The designers at Crewe started work on the car which would become the Rolls-Royce Silver Spirit as early as 1972, but it would be 1980 before the car and its siblings entered production. Although the cars looked broader and squatter than the Silver Shadow family they replaced in the showrooms, they did in fact owe a heavy debt to their long-running predecessors, for most of the chassis design of the Shadow was carried over.
The early 1980s were difficult year for Crewe, when sales fell sharply and the company's who future looked uncertain. Fortunately, however, the position began to improve in the middle of the decade. Not the least of the reasons was that the Bentley marque was strengthened and given a clearer identity, particularly with the arrival of the Mulsanne Turbo. By the end of the decade, the company was in a healthier state and was able to begin planning once again for new models.

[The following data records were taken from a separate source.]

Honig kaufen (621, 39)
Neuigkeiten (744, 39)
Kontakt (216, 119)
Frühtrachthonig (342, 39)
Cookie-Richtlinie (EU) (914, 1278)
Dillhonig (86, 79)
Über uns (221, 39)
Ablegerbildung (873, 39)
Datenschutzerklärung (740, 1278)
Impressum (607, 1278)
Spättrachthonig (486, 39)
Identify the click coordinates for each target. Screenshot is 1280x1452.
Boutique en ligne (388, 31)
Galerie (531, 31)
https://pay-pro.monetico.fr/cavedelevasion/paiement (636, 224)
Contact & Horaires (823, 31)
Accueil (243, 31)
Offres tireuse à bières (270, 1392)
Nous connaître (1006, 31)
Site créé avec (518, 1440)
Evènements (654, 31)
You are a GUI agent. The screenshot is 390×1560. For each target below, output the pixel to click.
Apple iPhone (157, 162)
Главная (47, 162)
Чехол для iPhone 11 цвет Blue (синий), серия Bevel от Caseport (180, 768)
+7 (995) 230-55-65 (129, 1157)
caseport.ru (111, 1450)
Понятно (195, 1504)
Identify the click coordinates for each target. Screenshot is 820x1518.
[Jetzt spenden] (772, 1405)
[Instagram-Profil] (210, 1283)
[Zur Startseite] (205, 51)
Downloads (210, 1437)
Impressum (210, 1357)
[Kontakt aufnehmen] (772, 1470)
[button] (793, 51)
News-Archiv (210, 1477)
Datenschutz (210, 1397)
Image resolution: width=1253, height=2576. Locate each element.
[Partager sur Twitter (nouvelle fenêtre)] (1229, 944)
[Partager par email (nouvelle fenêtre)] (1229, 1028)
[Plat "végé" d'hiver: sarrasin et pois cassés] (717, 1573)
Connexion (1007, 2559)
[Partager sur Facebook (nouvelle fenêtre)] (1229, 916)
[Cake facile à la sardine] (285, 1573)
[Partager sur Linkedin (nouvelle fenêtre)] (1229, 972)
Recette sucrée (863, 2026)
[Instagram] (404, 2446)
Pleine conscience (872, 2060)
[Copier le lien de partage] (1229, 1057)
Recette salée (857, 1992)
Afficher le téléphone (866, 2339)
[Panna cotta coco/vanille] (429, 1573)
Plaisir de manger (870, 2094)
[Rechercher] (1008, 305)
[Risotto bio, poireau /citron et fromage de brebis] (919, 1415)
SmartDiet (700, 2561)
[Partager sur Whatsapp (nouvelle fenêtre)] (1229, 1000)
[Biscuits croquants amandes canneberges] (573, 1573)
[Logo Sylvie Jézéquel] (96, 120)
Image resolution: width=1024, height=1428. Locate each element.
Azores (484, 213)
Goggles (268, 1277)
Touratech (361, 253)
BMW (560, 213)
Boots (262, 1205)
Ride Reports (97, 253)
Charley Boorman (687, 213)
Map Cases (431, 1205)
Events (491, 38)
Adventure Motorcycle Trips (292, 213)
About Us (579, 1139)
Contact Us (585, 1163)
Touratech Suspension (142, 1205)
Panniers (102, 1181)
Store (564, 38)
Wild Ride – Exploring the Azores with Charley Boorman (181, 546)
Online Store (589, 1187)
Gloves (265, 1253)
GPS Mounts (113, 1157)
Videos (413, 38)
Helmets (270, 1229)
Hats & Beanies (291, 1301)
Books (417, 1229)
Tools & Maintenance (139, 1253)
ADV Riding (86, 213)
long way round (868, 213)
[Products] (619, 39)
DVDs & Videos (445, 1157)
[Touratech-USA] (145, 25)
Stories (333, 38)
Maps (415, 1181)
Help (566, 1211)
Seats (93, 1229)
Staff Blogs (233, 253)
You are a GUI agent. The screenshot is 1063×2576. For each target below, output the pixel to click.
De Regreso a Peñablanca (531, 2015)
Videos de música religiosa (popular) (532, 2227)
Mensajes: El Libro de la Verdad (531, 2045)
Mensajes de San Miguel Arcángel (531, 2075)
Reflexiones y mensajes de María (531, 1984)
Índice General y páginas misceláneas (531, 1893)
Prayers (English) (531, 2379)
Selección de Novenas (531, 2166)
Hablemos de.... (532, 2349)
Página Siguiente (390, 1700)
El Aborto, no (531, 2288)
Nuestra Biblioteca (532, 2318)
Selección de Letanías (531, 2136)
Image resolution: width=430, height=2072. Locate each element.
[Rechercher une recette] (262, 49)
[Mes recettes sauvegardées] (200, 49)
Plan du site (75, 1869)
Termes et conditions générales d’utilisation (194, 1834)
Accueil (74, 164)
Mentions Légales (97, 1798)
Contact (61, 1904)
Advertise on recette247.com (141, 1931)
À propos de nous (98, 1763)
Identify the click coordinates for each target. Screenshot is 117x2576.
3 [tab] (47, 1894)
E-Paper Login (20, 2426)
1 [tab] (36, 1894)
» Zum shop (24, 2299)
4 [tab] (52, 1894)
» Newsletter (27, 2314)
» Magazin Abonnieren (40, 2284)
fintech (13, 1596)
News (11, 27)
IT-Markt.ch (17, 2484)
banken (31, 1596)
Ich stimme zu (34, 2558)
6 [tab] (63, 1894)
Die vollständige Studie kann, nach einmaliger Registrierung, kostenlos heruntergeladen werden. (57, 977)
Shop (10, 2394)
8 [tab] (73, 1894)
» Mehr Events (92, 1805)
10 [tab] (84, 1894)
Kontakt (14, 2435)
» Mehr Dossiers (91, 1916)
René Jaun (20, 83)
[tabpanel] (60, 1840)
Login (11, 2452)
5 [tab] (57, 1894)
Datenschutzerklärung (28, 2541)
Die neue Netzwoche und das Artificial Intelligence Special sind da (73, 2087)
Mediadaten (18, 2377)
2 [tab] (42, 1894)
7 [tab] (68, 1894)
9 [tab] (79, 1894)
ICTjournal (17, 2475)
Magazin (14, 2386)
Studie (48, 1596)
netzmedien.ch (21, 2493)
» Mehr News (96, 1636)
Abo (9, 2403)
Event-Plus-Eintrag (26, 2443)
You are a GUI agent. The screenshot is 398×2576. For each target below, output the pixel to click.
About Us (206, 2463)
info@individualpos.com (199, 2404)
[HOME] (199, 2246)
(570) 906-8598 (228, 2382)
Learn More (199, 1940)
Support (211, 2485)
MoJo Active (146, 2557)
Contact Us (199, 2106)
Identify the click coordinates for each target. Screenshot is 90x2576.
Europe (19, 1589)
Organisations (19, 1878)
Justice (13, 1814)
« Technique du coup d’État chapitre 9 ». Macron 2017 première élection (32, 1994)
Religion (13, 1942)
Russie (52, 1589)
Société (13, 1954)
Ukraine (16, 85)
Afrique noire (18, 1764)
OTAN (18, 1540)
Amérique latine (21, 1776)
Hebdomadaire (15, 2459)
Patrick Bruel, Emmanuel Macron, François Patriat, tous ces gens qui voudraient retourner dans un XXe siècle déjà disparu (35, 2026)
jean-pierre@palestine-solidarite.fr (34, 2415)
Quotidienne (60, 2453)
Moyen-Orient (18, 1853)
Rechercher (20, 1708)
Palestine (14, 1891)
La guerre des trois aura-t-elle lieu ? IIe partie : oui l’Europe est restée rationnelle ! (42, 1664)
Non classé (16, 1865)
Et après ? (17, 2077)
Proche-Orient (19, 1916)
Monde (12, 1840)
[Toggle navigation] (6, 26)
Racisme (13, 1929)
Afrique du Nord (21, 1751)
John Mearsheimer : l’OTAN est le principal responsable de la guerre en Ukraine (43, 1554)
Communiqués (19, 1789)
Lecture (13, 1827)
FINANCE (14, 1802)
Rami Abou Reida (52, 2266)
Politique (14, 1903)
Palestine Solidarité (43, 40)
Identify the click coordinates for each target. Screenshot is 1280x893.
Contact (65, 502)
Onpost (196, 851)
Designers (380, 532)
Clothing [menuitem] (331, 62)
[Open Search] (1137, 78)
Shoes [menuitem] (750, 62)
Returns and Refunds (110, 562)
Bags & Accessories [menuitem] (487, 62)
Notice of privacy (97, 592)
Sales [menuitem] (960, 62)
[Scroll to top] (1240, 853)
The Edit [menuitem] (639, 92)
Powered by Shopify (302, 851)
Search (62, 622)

One casualty of the dark years at the beginning of the 1980s, however, as the Camargue model. Introduced in 1975 and based on Silver Shadow running components, it had always been controversial: not everyone liked its angular styling by Pininfarina or its light aircraft style instruments and controls. Over the years, it was modified to incorporate improvements made for the Silver Spirit family, but it went strangely unmourned when it was dropped in the mid-1980s. Perhaps its time has yet to come. However, the third range of models from Crewe continued right through the 1980s and beyond. The Rolls-Royce Corniche convertible and its Bentley Continental equivalent remain amongst the world's most coveted cars a quarter of a century after their shape was first seen in the mid-1960s.
Like the Camargue originally based on Silver Shadow running gear, the open car was progressively updated and its mechanical development broadly followed that of the Silver Spirit family. A Rolls-Royce or Bentley is by its very nature an almost timeless piece of engineering, and yet is is fascinating to see through the pages of this book how the conflict between conservatism and engineering progress was played out during the 1980s.
Models covered: Turbo R, Brooklands, Continental R, T, SC, Azure, Arnage R, T, Red Label, Silver Spirit, Silver Spur, Flying Spur, Silver Dawn, Silver Seraph & Corniche.
324 pages with 60 in full colour. 600 illus.